[TASK DESCRIPTION]
Go through the material line by line and copy each one with the word "browser".

[DATA SUPPLIED]
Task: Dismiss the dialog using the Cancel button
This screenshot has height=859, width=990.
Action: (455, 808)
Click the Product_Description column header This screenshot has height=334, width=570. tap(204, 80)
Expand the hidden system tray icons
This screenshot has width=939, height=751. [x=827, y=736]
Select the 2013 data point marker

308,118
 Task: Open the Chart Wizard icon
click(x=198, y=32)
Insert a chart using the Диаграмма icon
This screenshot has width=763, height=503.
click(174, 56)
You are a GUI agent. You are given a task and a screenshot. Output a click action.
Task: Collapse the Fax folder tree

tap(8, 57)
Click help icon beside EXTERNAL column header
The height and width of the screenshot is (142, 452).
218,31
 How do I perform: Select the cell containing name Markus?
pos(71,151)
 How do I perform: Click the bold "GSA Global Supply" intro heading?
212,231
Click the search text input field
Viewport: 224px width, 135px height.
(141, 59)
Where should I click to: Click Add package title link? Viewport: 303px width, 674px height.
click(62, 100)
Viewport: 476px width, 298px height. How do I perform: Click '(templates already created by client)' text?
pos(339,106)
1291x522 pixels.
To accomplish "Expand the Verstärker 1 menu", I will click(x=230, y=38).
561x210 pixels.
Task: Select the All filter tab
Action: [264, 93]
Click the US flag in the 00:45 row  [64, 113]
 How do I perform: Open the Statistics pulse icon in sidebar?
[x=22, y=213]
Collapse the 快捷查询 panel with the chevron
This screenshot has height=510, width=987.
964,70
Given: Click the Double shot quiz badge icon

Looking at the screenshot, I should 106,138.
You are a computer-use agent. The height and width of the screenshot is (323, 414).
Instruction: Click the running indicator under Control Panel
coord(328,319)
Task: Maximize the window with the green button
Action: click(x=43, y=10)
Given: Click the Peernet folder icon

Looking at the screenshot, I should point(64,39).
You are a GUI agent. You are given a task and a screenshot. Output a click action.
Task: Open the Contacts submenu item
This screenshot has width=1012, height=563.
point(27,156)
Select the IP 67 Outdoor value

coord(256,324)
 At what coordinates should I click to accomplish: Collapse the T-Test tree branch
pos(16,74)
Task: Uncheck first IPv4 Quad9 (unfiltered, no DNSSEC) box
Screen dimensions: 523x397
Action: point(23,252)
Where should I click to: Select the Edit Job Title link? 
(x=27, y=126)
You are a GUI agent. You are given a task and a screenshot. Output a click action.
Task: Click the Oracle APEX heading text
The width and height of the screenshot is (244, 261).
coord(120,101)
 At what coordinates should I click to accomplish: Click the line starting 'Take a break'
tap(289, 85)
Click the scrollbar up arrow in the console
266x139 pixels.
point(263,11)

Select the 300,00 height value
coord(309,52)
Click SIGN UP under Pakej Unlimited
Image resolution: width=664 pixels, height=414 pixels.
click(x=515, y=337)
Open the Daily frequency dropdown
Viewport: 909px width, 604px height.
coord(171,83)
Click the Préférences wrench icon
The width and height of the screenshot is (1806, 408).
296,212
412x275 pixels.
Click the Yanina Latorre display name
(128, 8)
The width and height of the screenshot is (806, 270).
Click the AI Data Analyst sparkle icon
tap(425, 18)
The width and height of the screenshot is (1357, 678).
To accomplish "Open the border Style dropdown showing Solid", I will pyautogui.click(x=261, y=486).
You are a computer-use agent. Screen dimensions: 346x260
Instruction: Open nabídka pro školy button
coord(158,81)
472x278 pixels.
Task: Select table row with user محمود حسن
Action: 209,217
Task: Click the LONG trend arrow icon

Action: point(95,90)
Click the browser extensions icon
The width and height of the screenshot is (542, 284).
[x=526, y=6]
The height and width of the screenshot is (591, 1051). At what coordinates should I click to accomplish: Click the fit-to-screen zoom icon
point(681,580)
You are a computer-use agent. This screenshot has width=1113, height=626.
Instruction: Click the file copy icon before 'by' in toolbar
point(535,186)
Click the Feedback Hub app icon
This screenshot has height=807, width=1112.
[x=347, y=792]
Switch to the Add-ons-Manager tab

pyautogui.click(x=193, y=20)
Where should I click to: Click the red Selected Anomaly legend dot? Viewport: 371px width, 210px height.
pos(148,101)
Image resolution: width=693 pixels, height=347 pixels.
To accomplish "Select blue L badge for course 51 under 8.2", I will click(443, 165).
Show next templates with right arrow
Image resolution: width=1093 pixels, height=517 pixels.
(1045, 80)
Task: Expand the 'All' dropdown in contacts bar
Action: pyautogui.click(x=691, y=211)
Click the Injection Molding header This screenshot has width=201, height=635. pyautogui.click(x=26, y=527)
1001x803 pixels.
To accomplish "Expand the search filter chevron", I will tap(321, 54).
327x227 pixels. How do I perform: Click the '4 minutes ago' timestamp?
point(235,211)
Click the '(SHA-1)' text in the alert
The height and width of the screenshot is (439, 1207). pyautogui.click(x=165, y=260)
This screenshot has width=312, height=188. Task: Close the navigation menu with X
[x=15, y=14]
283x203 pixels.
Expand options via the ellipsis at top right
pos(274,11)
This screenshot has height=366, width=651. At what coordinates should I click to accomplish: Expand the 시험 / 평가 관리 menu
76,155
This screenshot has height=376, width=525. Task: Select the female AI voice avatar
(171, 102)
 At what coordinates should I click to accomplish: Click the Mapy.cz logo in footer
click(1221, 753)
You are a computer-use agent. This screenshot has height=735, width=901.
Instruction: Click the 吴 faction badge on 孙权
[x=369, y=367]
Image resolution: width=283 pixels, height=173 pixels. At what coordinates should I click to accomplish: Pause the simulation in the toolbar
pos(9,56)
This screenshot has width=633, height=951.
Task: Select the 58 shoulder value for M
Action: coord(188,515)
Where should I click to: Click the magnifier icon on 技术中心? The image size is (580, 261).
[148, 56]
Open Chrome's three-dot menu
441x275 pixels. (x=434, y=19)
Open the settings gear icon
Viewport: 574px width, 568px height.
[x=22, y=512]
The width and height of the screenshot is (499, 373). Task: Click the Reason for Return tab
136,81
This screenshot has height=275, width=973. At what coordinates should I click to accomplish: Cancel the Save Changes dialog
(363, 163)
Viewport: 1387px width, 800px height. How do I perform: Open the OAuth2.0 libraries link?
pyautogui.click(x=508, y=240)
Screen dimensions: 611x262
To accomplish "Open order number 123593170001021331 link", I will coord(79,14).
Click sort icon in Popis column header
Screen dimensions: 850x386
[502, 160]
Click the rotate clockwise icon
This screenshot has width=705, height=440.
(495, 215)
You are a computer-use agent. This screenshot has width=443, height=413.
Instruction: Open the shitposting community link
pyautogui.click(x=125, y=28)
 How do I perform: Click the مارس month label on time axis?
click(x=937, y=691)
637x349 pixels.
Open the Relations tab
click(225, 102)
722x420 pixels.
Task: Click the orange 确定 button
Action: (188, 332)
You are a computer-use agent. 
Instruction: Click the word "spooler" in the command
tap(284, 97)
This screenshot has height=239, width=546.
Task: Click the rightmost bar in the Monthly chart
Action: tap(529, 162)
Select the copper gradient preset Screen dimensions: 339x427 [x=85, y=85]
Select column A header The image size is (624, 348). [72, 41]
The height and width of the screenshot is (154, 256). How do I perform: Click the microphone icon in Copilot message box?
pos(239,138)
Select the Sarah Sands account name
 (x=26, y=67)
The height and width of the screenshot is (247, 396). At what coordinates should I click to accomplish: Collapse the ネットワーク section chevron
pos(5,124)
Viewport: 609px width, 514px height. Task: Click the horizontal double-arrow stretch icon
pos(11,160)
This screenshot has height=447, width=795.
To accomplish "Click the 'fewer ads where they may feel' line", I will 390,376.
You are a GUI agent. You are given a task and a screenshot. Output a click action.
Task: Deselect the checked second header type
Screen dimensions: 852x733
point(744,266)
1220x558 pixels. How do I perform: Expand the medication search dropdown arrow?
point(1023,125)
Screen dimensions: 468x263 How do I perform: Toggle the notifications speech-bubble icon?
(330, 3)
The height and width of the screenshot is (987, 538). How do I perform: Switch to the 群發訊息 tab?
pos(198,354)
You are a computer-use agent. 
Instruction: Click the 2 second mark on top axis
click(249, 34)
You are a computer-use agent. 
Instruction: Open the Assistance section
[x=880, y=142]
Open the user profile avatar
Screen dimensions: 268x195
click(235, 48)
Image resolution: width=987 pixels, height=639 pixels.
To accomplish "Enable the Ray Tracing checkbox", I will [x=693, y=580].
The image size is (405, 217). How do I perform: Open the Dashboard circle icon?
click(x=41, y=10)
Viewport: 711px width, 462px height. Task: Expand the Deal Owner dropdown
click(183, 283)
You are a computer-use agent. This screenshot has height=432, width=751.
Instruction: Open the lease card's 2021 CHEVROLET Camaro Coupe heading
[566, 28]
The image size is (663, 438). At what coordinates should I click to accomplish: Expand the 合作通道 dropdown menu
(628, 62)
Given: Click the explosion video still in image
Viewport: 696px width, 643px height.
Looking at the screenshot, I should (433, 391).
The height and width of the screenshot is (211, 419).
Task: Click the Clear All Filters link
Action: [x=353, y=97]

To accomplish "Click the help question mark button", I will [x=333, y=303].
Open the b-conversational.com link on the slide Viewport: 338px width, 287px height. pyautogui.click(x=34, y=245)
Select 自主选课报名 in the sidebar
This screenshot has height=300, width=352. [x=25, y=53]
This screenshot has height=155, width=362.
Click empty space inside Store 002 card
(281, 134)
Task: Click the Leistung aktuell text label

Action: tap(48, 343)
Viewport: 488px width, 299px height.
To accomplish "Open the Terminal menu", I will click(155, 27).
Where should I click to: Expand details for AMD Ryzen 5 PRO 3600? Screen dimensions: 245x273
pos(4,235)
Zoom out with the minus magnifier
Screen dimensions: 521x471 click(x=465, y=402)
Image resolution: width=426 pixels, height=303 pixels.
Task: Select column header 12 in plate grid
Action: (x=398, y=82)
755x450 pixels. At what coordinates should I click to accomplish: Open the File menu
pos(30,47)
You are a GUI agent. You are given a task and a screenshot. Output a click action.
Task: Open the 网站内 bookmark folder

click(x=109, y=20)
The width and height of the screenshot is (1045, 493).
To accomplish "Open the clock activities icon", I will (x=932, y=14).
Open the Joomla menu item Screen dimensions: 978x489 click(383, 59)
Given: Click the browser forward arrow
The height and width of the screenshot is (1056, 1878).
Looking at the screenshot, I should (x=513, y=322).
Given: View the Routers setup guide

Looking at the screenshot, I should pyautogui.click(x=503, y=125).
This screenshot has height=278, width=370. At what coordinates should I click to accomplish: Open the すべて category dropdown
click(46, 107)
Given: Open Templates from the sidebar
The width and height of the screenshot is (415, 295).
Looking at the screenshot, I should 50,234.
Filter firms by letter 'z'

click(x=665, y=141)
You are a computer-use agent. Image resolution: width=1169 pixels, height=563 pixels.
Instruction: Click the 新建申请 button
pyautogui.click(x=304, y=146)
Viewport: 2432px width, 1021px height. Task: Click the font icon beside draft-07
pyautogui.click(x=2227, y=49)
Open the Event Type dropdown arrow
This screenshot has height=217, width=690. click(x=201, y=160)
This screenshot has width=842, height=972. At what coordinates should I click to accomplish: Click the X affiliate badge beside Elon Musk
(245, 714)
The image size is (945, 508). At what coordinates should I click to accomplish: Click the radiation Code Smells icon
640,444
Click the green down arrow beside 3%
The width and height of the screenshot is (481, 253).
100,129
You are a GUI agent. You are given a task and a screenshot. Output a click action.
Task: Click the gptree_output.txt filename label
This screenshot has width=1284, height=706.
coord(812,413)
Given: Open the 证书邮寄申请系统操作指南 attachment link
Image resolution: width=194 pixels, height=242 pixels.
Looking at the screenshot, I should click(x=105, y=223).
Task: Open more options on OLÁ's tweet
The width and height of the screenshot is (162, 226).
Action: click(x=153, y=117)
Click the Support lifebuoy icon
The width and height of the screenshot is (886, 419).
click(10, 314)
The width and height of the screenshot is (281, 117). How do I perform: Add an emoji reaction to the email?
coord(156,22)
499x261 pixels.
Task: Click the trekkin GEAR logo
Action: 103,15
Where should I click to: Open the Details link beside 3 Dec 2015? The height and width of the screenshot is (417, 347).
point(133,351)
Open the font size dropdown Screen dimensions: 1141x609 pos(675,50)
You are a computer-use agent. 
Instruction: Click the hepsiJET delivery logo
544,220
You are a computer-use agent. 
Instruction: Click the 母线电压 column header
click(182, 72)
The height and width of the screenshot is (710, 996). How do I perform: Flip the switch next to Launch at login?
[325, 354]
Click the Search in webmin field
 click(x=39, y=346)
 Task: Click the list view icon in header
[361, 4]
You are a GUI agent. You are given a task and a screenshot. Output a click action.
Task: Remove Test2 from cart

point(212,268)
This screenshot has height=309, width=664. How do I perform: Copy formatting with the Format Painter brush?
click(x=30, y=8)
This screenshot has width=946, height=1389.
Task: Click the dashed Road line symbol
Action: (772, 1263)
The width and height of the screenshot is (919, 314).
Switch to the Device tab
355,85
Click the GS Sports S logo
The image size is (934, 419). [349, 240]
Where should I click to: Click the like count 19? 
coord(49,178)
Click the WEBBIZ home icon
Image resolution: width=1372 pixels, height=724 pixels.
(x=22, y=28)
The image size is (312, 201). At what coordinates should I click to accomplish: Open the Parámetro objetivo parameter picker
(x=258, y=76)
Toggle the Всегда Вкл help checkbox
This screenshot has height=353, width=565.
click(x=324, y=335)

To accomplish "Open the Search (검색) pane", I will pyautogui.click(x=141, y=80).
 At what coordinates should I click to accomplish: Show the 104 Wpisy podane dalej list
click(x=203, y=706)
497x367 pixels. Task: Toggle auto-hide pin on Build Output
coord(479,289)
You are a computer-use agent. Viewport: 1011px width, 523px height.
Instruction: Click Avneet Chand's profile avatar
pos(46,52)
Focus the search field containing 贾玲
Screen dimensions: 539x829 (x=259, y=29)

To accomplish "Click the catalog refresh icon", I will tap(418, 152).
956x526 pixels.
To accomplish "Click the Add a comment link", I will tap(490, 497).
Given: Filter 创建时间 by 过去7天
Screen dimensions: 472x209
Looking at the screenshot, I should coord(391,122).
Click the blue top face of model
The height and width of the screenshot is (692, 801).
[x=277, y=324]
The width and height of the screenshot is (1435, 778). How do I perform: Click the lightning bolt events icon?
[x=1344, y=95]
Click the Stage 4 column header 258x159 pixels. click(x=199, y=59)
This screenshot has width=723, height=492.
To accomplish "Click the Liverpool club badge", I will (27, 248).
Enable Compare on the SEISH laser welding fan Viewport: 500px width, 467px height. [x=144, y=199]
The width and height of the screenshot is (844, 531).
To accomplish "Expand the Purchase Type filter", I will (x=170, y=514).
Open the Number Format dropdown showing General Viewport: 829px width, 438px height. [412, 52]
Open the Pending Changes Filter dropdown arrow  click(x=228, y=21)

[SOLUTION FOR THIS PROBLEM]
Click the browser extensions icon
Given: Click the browser forward arrow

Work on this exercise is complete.